(Source records)
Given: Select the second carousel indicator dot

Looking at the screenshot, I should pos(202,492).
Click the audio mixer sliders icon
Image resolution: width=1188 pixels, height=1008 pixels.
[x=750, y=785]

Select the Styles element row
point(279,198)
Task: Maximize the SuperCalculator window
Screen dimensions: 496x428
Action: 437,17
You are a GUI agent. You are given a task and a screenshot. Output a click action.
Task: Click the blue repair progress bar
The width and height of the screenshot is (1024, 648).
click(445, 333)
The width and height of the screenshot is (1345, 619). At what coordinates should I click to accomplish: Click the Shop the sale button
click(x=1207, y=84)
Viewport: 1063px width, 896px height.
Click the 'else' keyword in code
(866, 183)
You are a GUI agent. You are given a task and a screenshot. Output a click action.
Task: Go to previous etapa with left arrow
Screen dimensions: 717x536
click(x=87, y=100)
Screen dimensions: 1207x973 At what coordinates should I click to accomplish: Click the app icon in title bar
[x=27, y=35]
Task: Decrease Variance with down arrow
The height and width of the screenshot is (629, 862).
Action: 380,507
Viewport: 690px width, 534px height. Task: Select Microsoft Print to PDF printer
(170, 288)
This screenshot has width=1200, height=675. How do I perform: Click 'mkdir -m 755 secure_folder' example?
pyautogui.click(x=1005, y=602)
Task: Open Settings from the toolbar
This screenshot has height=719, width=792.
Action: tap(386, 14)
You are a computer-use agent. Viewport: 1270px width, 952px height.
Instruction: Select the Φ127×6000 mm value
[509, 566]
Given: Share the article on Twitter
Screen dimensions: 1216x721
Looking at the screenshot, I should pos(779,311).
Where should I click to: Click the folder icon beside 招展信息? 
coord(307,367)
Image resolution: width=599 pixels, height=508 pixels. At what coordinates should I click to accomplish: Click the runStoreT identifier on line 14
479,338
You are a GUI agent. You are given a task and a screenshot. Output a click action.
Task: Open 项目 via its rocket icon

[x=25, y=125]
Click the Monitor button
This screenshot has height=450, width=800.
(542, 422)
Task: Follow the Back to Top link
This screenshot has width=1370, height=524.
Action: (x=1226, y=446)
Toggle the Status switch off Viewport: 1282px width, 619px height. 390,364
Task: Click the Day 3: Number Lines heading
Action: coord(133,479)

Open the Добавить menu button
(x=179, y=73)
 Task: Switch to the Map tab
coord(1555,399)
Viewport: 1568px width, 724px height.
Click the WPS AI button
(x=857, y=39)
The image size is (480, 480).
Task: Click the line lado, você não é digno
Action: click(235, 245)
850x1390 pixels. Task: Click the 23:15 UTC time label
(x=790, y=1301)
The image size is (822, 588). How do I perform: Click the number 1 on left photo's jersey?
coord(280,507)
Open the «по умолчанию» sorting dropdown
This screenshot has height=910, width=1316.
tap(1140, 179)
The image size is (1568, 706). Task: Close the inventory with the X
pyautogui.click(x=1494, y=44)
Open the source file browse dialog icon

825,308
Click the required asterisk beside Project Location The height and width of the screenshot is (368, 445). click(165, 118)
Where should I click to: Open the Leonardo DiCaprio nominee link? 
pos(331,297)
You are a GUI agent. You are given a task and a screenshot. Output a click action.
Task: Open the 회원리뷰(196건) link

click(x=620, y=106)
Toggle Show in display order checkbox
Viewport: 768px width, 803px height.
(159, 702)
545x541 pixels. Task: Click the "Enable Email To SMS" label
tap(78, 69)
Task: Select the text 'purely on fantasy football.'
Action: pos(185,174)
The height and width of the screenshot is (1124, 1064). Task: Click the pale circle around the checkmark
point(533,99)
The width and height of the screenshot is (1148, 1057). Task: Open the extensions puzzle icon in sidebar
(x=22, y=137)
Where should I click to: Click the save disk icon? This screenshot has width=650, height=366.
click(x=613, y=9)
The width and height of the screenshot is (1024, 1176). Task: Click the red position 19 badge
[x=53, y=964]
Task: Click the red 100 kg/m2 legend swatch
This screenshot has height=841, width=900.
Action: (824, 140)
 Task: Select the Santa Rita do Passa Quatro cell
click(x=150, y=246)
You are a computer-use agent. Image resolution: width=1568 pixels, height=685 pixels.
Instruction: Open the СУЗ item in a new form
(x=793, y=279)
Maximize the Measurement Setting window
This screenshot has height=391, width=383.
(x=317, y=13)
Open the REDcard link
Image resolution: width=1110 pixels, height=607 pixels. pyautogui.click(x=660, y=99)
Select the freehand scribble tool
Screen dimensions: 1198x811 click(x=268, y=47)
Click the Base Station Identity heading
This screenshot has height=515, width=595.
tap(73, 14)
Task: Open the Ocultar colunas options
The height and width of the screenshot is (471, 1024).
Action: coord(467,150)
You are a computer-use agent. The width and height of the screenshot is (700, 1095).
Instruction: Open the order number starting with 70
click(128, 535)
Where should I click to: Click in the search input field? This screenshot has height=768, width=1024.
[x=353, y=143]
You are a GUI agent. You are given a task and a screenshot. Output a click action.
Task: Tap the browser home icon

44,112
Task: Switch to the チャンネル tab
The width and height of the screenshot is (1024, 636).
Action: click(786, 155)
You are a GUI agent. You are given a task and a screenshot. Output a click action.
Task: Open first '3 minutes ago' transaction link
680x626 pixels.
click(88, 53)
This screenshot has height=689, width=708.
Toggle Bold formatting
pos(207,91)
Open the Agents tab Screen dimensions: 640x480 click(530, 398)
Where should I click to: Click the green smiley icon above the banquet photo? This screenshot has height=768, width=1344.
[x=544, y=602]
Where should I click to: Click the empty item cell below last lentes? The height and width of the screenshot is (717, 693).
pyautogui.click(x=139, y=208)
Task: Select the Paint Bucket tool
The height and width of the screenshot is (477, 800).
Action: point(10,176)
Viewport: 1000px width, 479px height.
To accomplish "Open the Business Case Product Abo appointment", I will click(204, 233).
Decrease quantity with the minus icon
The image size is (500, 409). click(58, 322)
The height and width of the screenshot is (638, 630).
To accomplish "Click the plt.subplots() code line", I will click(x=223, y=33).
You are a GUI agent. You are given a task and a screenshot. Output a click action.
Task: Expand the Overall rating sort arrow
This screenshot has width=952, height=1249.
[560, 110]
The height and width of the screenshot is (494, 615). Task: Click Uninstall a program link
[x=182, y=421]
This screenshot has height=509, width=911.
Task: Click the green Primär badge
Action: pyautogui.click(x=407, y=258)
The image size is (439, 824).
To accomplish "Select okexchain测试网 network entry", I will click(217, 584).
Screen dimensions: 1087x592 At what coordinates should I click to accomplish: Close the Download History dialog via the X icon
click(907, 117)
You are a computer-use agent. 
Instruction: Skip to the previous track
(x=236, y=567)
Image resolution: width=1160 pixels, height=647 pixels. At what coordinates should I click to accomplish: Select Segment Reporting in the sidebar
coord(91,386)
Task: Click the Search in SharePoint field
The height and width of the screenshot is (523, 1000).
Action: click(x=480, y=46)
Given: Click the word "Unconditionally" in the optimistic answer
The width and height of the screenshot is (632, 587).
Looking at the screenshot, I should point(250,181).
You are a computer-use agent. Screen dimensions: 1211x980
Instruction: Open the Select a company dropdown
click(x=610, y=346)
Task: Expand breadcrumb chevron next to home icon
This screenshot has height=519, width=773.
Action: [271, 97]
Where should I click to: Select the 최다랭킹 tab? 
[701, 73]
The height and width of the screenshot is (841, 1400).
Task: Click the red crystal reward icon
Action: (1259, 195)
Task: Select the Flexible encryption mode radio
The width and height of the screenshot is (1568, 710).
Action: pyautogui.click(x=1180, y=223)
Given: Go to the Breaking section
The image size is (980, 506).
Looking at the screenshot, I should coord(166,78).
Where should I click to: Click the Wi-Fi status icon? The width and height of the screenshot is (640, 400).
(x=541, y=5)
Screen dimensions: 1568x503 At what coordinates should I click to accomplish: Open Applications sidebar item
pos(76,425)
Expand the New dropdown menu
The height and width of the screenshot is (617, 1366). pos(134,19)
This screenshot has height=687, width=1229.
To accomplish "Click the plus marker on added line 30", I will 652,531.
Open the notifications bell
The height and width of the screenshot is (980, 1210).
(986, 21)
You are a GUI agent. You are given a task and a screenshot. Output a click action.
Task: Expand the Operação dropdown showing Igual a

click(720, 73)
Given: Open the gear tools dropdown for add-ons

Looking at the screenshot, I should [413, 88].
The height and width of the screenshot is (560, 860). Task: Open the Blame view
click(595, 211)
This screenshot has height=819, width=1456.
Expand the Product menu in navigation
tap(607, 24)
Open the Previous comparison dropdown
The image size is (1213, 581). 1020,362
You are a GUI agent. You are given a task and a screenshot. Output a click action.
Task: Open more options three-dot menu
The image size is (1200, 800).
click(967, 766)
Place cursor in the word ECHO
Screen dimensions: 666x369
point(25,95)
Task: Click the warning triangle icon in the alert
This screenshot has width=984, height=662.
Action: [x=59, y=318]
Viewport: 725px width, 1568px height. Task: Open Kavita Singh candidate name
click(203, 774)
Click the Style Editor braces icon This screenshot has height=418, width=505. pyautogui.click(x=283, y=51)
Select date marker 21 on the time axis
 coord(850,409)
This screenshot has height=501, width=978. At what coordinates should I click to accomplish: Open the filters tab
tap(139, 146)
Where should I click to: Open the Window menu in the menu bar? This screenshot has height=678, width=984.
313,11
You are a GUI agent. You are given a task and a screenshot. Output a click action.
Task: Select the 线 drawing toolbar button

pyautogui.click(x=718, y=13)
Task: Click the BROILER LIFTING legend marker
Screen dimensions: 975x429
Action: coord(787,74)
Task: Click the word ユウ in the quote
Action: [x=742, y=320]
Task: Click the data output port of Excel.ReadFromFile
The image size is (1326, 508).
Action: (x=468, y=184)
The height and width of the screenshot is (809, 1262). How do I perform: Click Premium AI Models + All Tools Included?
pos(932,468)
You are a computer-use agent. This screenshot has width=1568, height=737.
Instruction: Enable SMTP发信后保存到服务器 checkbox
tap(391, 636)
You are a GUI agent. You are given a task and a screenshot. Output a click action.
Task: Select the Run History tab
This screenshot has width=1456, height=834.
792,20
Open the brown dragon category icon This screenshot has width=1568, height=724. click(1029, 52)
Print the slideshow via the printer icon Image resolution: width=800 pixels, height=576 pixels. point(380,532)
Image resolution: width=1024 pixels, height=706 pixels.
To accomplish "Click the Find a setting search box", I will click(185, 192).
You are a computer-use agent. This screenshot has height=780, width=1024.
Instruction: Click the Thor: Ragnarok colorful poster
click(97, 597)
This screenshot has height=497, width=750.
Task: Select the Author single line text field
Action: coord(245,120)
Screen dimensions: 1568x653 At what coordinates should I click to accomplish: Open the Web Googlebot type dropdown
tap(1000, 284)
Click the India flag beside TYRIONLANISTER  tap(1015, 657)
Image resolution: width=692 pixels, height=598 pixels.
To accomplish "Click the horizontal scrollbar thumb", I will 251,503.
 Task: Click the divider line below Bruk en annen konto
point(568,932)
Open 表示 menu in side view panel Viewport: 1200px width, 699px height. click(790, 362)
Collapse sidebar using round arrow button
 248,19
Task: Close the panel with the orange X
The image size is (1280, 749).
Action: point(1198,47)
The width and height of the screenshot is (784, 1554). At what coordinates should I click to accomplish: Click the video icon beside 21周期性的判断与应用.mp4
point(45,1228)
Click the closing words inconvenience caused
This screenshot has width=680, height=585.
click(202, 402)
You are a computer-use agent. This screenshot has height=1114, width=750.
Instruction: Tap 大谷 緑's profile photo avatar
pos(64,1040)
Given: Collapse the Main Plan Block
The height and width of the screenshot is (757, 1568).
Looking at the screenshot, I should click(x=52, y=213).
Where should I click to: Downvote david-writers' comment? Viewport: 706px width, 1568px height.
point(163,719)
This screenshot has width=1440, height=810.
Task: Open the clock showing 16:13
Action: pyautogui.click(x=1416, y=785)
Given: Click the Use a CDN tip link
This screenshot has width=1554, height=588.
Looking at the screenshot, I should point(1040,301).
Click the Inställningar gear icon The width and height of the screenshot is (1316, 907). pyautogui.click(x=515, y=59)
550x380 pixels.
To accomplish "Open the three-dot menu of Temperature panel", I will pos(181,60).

• **REQUIREMENT**
Filter the records above, keeping each line that contains the word "legend".

• **RESULT OF THE EXERCISE**
Task: Click the red 100 kg/m2 legend swatch
Task: Click the BROILER LIFTING legend marker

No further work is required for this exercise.